Disk space: several gigabytes per variant; larger tags need more (see below).
RAM / GPU: Ollama ships quantized builds so you can run smaller variants on consumer hardware. Bigger tags need more VRAM or unified memory; if inference is slow, pick gemma4:e2b or gemma4:e4b.
Network: required only to download the model the first time. After that, generation can run fully offline.

Google publishes approximate VRAM for weights only (BF16 / quantized) in its Gemma core documentation; real usage grows with context length (KV cache). Treat tables as planning hints, not guarantees.

Pick a Gemma 4 variant

Ollama exposes Gemma 4 under the gemma4 library name. Tags follow Google’s four sizes. Always confirm current tags on ollama.com/library/gemma4/tags.

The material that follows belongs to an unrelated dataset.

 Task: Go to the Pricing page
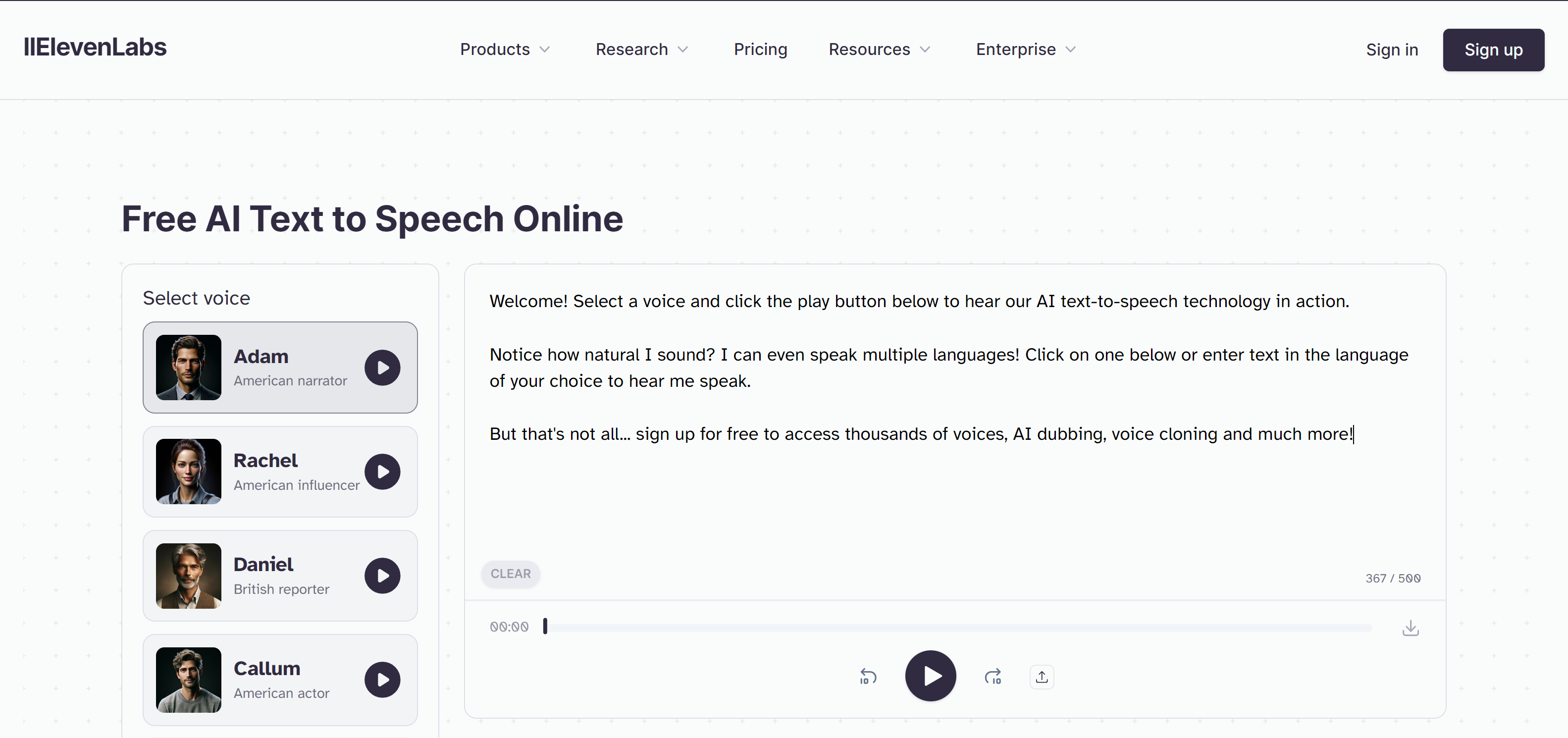point(760,50)
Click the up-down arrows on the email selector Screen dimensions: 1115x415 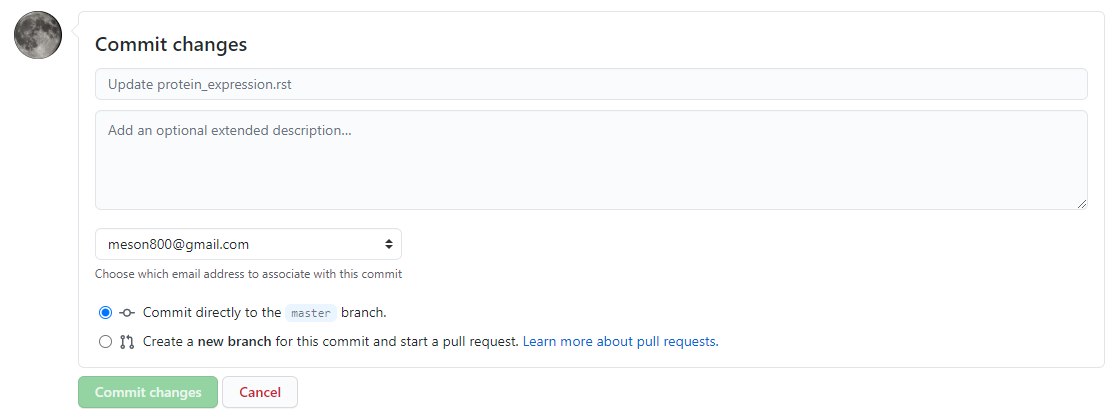(389, 244)
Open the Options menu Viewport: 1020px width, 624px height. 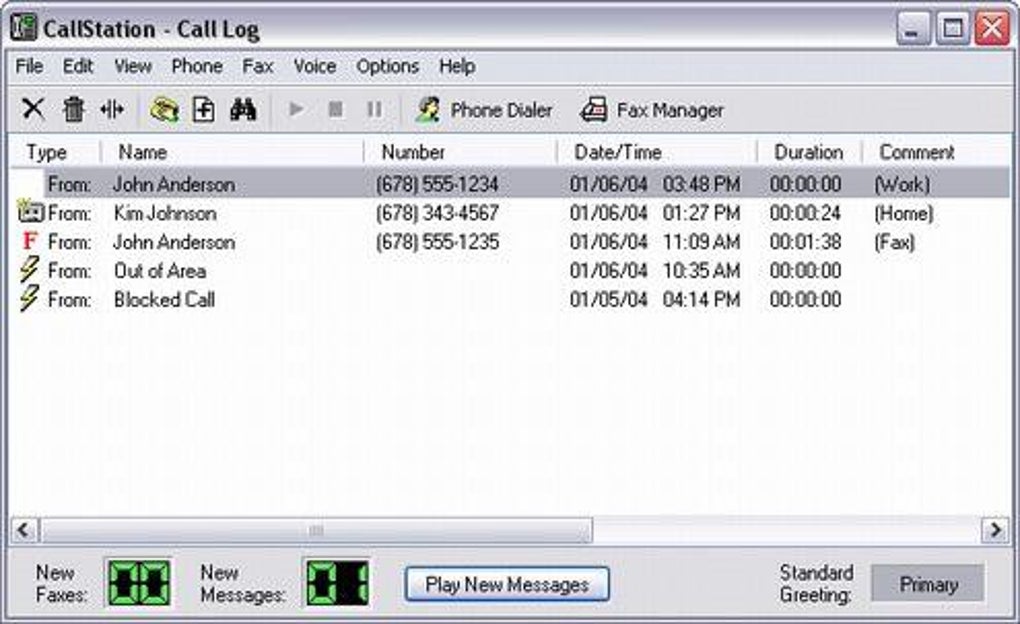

Ollama tag (typical)	Role	Notes
`gemma4:e2b`	Lightest	Best for laptops, long battery, or tight RAM; 128K context class.
`gemma4:e4b`	Default balance	Often the practical “start here” tag for development; 128K context class.
`gemma4:26b`	MoE throughput	Stronger reasoning on capable GPUs; 256K context class. Heavier download and RAM.
`gemma4:31b`	Dense quality	Highest quality in the family for local use; 256K context class. Needs serious hardware.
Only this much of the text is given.